It’s always great when scientists from different institutions can share their complex research with the public at large. That was the case last September at Milan’s Indro Montanelli gardens for the “MEETmeTONIGHT” event.
This is one of the many events that were part of 2018 “European Researchers’ Night.” In Milan, it was organized by the University of Milan-Bicocca, the University of Milan, the Polytechnic of Milan and the Municipality of Milan, together with University of Naples Federico II. This is part of a continent-wide program of putting the public with scientists, who can share their research and insights.
Scientists Are People!
“The main aim of the European Researchers’ Nights is to show who researchers are, not only as scientists but also as persons, how much research is present in our daily life and how pivotal is the role of Europe in research,” as 2018 MEETmeTONIGHT coordinator Michele Nicolosi said in a statement released to JoVE.
Science and research are too often viewed as remote from everyday life, Nicolosi explained. “The intention of the European Researchers’ Night is flipping this stereotype, showing how research impacts our lives, how fundamental it is, how much it is present in the technologies and tools that we use daily, and showing that science is not only for an elite group of persons, but for everyone.”
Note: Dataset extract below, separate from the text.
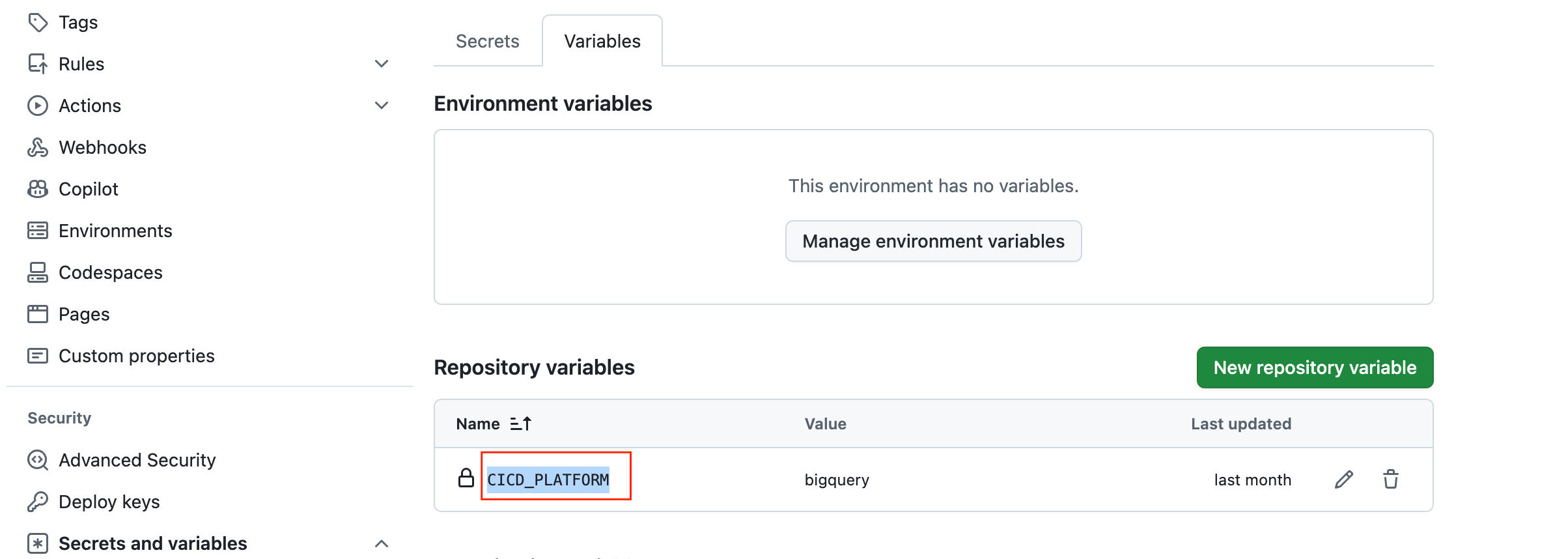Image resolution: width=1568 pixels, height=559 pixels.
Task: Delete CICD_PLATFORM using the trash icon
Action: [1390, 480]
Seeing Science Is Understanding
JoVE attended the event in Milan, talking to researchers from University of Milan-Bicocca. One such scientist was Dr. Francesco Peri. “Every molecule has a story,” he told JoVE. “And today we want to tell this story to students.” To support that approach, his booth’s display had a model of a molecule, that could be rearranged to demonstrate the molecule’s transformation into a medicinal component.
Peri explained that to learn how science actually works, students must actually see the concepts in a concrete way. “Visualization in science is fundamental at all levels,” he said. “If you want to show a scientific concept to everybody you have to make the communication of science simpler.”
He noted his own personal interest in visually recording experiments, and then showing them to colleagues around the world. That way, it would “improve the reproducibility of an experiment.”
Successful Science Outreach
Nicolosi said that 2018’s MEETmeTONIGHT united 2,000 researchers for two days with 60,000 members of the public. These participants were able to “discover the beauty of research and to dive into researchers’ lives.”
This is great news to us. At JoVE, we always support events that bring scientists closer to the public. We’re especially enthusiastic to help attract students, particularly ones who might be looking into a career in scientific research.
And we can’t wait to participate in the 2019 European Researchers’ Night.